ASSIGNMENT 1 — List every broadcast frequency on which the Talk of the Town text says the program can be heard.
ASSIGNMENT 2 — Continue the Talk of the Town text from its last sentence, which describes the Sisters of the Resurrection's plan for the children of working women.

SOURCE TEXT —
Bob Cudmore’s guest today, Sunday, March 10, 2019 on Talk of the Town is Yasmine Syed, Supervisor of the Schenectady County Town of Niskayuna. Syed discusses a possible zoning change for property adjacent to Mohawk Commons to provide both housing and retail. She also talks about a controversial pilot project to treat waste from a soda bottling plant. Hear Talk of the Town Sunday morning at 6:30 on Magic 590 and 100.5, plus 96.9 and 1410 in the North Country. Bob Cudmore will be among those taking part in a book discussion on Robin Oliveira's historical novel "Winter Sisters" today, Sunday, March 10, 2019 at 2 p.m. at the Amsterdam Free Library on Church Street. The event is open to the public and will include refreshments. Call Ahead Sunday, March 10, 2019- From the Archives-Celebrating Women’s History Month-Episode 53, March 22, 2015, Ann Peconie of the Walter Elwood Museum on the lives of women factory workers in Amsterdam’s carpet mills Focus on History in the Daily Gazette-The Sisters of the Resurrection orphanage in 20th century Amsterdam. In the 1920s the Sisters of the Resurrection, a Roman Catholic order whose mission is to help families in need, wanted to create a ministry for the children of working women.

EXTRACTED ENTRIES —
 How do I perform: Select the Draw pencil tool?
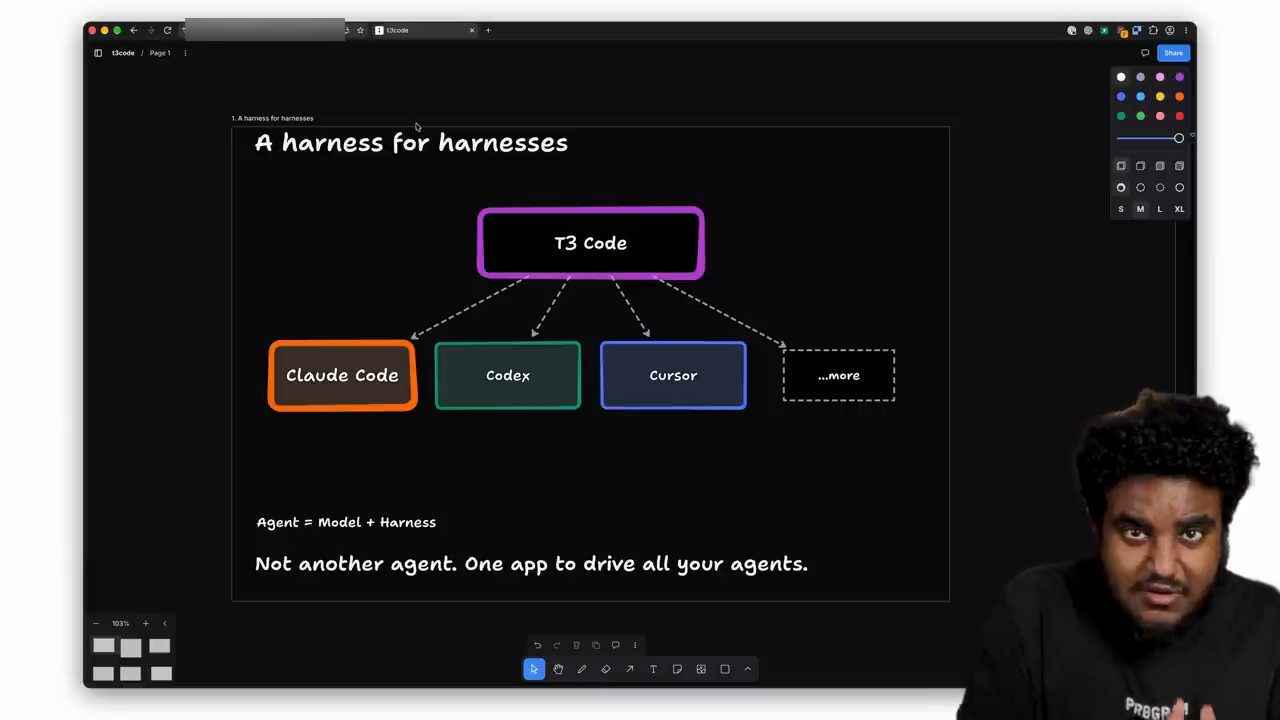[x=582, y=669]
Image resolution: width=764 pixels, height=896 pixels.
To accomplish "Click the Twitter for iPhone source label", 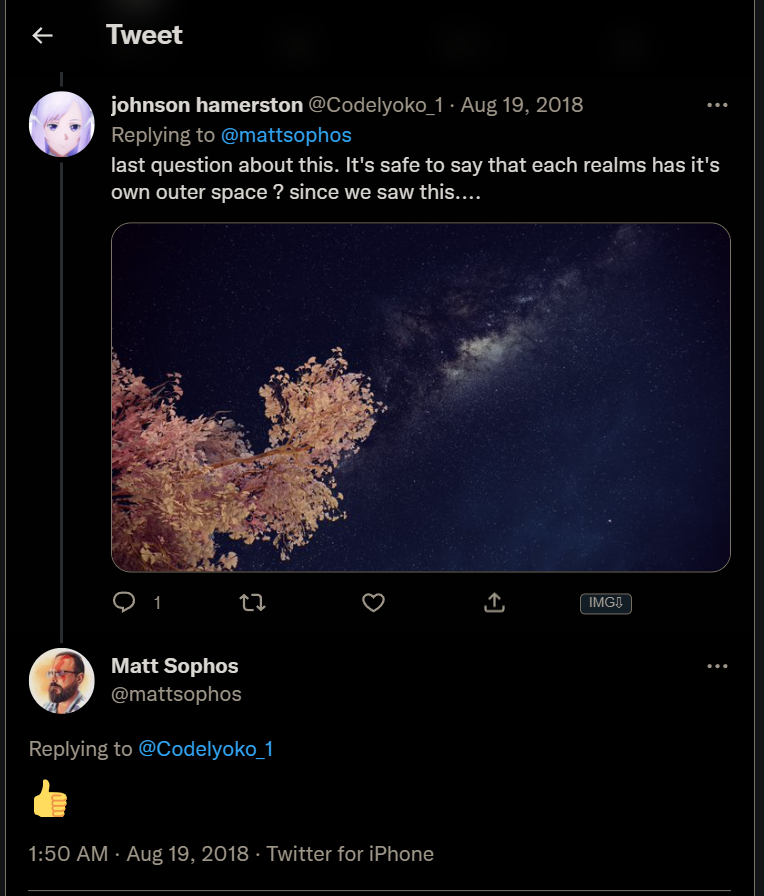I will coord(350,854).
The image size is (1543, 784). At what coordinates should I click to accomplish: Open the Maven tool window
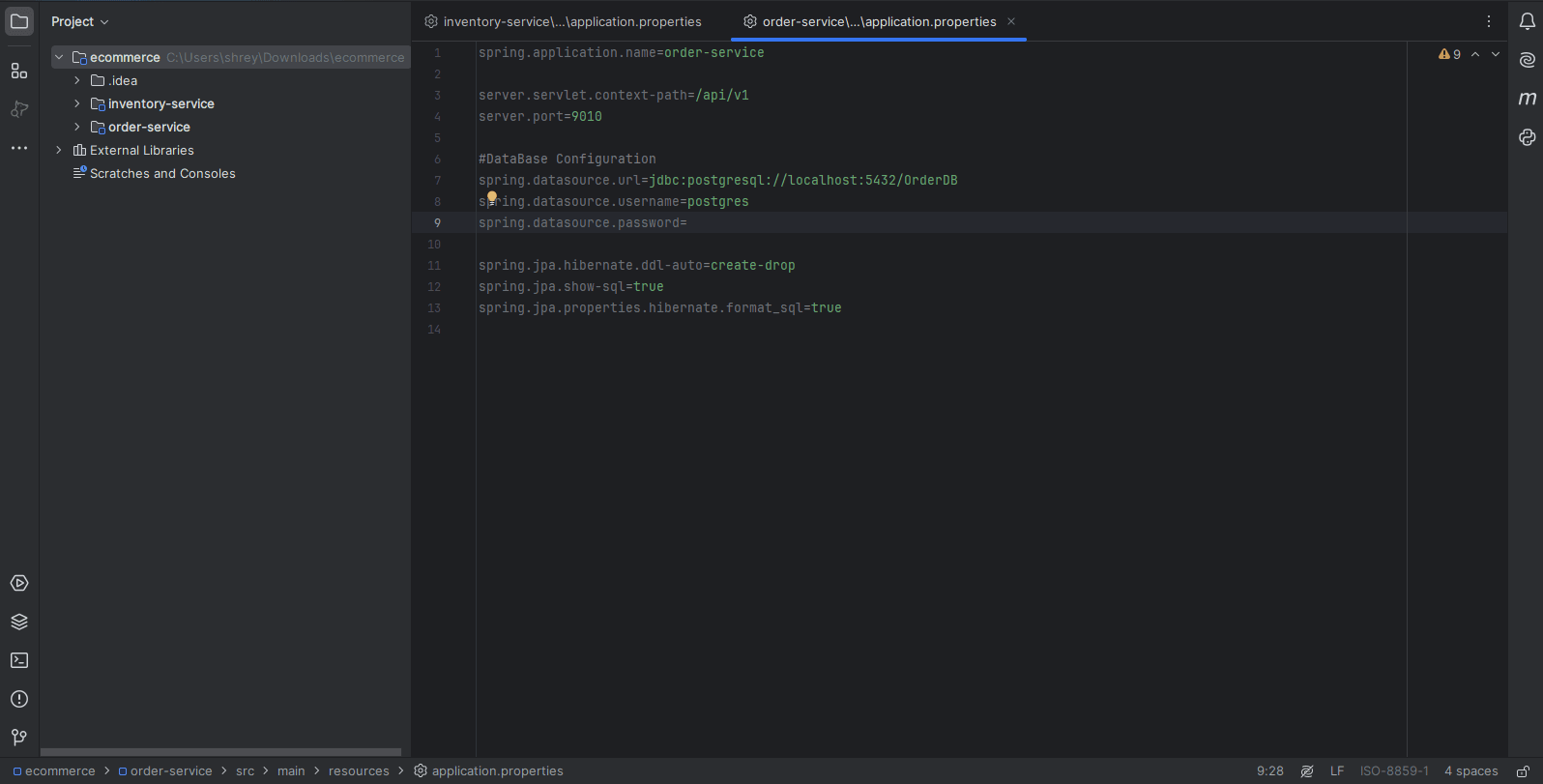1528,99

ANSWER 1 — 590 (Magic 590), 100.5, 96.9, 1410

ANSWER 2 —
At first they looked at New Castle, Pennsylvania. However, Sister Honorata Handzes argued they should work closer to their headquarters in Castleton on Hudson and proposed Amsterdam. Amsterdam was described in chronicles kept by the Sisters “as a manufacturing city where women were compelled to work and their children were left without any care or guidance.”
Sister Rose Konopienis, who had experience at a children’s home in Chicago, and Sister Ann Lawrence Cyranek came to Amsterdam where they were well-received, especially by Polish Catholic pastors Peter Nowak and Anton Gorski.
The sisters organized a Ladies Aid Auxiliary to help finance their work. In September 1926 they opened a nursery for pre-school children on Park Street near the Bigelow Sanford carpet mills. Thirty children were registered the first day.
The place was too small. Judge Leonard Moore of the Children’s Court and Genevieve M. Liddane, who was directing child welfare for Montgomery County, convinced the sisters to make their next facility a children’s home or orphanage.
A large house on Brookside Avenue, later the Bigelow Weavers Club, was renovated.
That Christmas the children put on a short comedy play, “The Vain Housekeeper.” The sisters organized the St. Therese Society for Young Ladies who met weekly for an inspirational meeting and hymn sing. Lee Ains, the manager of the S.S. Kresge five and dime downtown, became a generous benefactor. He took the sisters to Auriesville Shrine and to picnics for rest and relaxation while he and his employees watched the children.
Ains and his family decorated the Christmas tree, visited on the holiday and bought gifts for the children. He also donated much-needed diapers.
The Brookside Avenue facility soon became too crowded and in 1932 the children’s home relocated to the former Gardiner Blood residence at 118 Market St. on the southwest corner of Market and Prospect.
In 1933 an Amsterdam concert by world-famous Polish pianist Ignacy Paderewski raised more than $2,000 for the sisters, enough to pay off a loan on the building.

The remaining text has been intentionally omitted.